OBJECTIVES: Similar to patients with Wolfram syndrome and to heterozygous Wolframin1 (Wfs1) mutation carriers, Wfs1-deficient mice exhibit impaired glucose tolerance and lower plasma insulin levels. Muscarinic receptor 3 agonists have previously been shown to potentiate glucose-stimulated insulin secretion. Therefore, the aim of this study was to investigate insulin-secretion dynamics in Wfs1-deficient mice and evaluate carbachol, muscarinic agonist and the ability to ameliorate the insulin secretion deficits caused by the Wfs1 mutation. METHODS: Wild-type Wfs1 heterozygous and Wfs1 mutant mice were used. Blood glucose was measured after glucose and carbachol administration. Insulin secretion was measured from serum using ELISA. RESULTS: Glucose administration causes hyperglycemia in Wfs1-deficient mice due to decreased insulin secretion. This deficit is abolished by administration of the muscarinic agonist carbachol. CONCLUSIONS: Activation of the muscarinic pathway to potentiate insulin secretion may present a target to manage diabetes resulting from Wfs1 deficiency.

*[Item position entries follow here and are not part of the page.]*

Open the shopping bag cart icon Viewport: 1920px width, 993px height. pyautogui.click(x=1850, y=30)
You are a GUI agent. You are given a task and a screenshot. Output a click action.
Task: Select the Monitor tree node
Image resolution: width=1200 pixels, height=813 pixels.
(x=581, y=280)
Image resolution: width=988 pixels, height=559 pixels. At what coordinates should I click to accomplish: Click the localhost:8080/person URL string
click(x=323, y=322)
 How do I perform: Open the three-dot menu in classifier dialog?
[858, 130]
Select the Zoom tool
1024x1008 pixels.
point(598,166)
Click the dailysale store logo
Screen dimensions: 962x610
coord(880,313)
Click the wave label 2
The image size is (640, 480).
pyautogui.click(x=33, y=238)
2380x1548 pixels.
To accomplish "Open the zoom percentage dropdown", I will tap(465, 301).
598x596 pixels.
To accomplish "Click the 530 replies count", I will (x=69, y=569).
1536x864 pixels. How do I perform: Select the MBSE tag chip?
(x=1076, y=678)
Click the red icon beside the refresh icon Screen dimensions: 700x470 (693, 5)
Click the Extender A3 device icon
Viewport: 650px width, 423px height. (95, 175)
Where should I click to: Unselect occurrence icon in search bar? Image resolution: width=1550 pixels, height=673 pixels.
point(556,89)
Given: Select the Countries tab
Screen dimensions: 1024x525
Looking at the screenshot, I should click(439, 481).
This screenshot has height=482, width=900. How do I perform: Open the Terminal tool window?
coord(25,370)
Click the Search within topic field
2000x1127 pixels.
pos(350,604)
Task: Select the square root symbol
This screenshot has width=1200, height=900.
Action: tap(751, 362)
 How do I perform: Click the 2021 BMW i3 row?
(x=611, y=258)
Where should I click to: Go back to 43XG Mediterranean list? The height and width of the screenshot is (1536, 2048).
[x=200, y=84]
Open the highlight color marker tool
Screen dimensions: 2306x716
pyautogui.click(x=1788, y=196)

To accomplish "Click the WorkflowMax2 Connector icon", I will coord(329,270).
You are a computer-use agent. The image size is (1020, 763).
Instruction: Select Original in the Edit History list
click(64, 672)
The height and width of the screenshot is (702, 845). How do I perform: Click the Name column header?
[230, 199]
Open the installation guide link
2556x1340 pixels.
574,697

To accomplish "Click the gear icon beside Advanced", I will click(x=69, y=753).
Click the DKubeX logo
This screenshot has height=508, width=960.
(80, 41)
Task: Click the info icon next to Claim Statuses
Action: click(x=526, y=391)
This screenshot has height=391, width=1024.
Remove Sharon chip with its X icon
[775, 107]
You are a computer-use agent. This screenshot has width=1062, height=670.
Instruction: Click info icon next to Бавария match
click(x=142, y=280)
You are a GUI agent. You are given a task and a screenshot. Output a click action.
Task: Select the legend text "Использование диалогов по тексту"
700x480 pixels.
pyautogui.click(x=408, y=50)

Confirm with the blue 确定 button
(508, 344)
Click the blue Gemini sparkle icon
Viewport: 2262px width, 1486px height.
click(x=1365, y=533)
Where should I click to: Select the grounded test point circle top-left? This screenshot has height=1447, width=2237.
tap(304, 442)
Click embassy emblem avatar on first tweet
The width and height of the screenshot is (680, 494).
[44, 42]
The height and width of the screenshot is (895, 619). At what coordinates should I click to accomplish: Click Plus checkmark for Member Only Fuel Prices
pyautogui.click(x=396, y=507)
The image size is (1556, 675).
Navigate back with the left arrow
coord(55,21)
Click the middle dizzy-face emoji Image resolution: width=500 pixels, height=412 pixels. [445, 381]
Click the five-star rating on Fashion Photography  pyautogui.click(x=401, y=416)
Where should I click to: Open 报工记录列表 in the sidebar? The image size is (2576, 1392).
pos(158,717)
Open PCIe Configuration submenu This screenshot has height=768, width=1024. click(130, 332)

Preventive treatment with liraglutide protects against development of glucose intolerance in a rat model of Wolfram syndrome.

Wolfram syndrome (WS) is a rare autosomal recessive disorder caused by mutations in the WFS1 (Wolframin1) gene. The syndrome first manifests as diabetes mellitus, followed by optic nerve atrophy, deafness, and neurodegeneration. The underlying mechanism is believed to be a dysregulation of endoplasmic reticulum (ER) stress response, which ultimately leads to cellular death. Treatment with glucagon-like peptide-1 (GLP-1) receptor agonists has been shown to normalize ER stress response in several in vitro and in vivo models. Early chronic intervention with the GLP-1 receptor agonist liraglutide starting before the onset of metabolic symptoms prevented the development of glucose intolerance, improved insulin and glucagon secretion control, reduced ER stress and inflammation in Langerhans islets in Wfs1 mutant rats. Thus, treatment with GLP-1 receptor agonists might be a promising strategy as a preventive treatment for human WS patients.